In the United States, three Tennessee teenagers filed a class-action lawsuit against xAI on 16 March, alleging that Grok had been used to create sexualised images of them without their knowledge or consent. The images were reportedly shared on Discord and other platforms. On 25 March, Baltimore became the first American city to sue xAI over Grok-generated deepfake pornography, alleging violations of consumer protection law. A separate class action, filed by Lieff Cabraser Heimann & Bernstein, alleges that xAI knowingly designed and profited from an image generator used to produce and distribute child sexual abuse material while refusing to implement the content-safety measures adopted by every other major AI company.
The governance vacuum at xAI compounds the legal exposure. All 11 of xAI’s original co-founders have now departed the company, including researchers recruited from Google DeepMind, Google Brain, and Microsoft Research. Musk said in March that xAI was “not built right the first time around” and needed to be rebuilt from its foundations. The company was absorbed into SpaceX in February through an all-stock merger that raised immediate governance questions, creating a combined entity valued at $1.25 trillion that is now preparing for what would be the largest initial public offering in history. The regulatory and litigation risks surrounding Grok are, in effect, now embedded in the prospectus of a company seeking a $1.75 trillion public valuation.
What makes Keller-Sutter’s complaint distinct from the deepfake and CSAM cases is its simplicity. It does not involve image generation, undressing algorithms, or child exploitation. It involves a chatbot that was asked to insult a named public official and did so in language that, under Swiss law, constitutes a criminal offence. The factual question is narrow: who is responsible when an AI system, operating on a commercial platform, generates defamatory speech at a user’s request? If the user cannot be identified, does liability pass to the platform operator, to the AI developer, or to no one at all?
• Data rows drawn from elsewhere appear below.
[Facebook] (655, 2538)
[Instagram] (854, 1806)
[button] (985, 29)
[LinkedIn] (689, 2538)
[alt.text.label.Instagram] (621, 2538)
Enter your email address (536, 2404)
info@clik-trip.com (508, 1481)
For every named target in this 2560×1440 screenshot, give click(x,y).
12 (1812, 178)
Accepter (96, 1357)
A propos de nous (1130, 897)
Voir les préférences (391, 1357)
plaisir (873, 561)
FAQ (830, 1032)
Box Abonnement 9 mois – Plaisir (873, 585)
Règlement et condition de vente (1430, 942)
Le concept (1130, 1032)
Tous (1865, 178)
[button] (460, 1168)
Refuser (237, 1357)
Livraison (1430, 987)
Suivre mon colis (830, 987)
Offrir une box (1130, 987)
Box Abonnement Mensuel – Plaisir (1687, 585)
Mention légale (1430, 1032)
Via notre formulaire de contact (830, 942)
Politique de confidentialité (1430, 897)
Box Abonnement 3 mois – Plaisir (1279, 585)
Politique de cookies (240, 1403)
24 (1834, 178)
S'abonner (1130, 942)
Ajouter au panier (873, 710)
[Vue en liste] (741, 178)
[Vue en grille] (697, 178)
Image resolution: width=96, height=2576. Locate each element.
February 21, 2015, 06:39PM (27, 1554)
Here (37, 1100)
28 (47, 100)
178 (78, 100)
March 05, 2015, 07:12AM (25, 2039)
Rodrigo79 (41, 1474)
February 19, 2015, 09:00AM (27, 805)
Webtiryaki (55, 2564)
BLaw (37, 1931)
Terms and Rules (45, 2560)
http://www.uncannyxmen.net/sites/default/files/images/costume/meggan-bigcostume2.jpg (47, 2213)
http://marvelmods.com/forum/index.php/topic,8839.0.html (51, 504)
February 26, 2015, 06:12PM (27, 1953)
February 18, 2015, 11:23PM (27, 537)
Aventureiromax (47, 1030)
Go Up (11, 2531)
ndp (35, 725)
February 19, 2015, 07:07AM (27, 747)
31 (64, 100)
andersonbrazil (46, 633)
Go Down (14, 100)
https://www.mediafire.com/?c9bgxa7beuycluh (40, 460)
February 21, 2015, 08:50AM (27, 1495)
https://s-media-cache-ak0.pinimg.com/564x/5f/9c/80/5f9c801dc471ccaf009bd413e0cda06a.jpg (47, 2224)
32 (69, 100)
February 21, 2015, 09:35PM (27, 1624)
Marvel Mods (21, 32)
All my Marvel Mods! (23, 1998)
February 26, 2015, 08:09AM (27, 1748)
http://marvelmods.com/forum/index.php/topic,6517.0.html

The answer to that question will shape the trajectory of AI governance far beyond Switzerland. Every major AI company operates chatbots capable of producing defamatory, abusive, or factually false statements about real people. Most have implemented guardrails designed to refuse such requests. Grok, by deliberate design, has operated with fewer restrictions than its competitors, a positioning Musk has marketed as a commitment to free expression. The Keller-Sutter case tests whether that positioning can survive contact with criminal law.
Switzerland is not the European Union and is not bound by the DSA. But Swiss defamation law is among the most stringent in Europe, and a criminal finding against an AI platform operator would reverberate through every jurisdiction currently weighing similar questions. The case is small in scope, involving a single post on a single platform about a single official. But the principle it seeks to establish, that the companies building these systems bear the kind of legal responsibility that the age of AI governance demands, is anything but small. If Grok can be prompted to defame a former president with impunity, the question is not what it says about the technology. It is what it says about the law.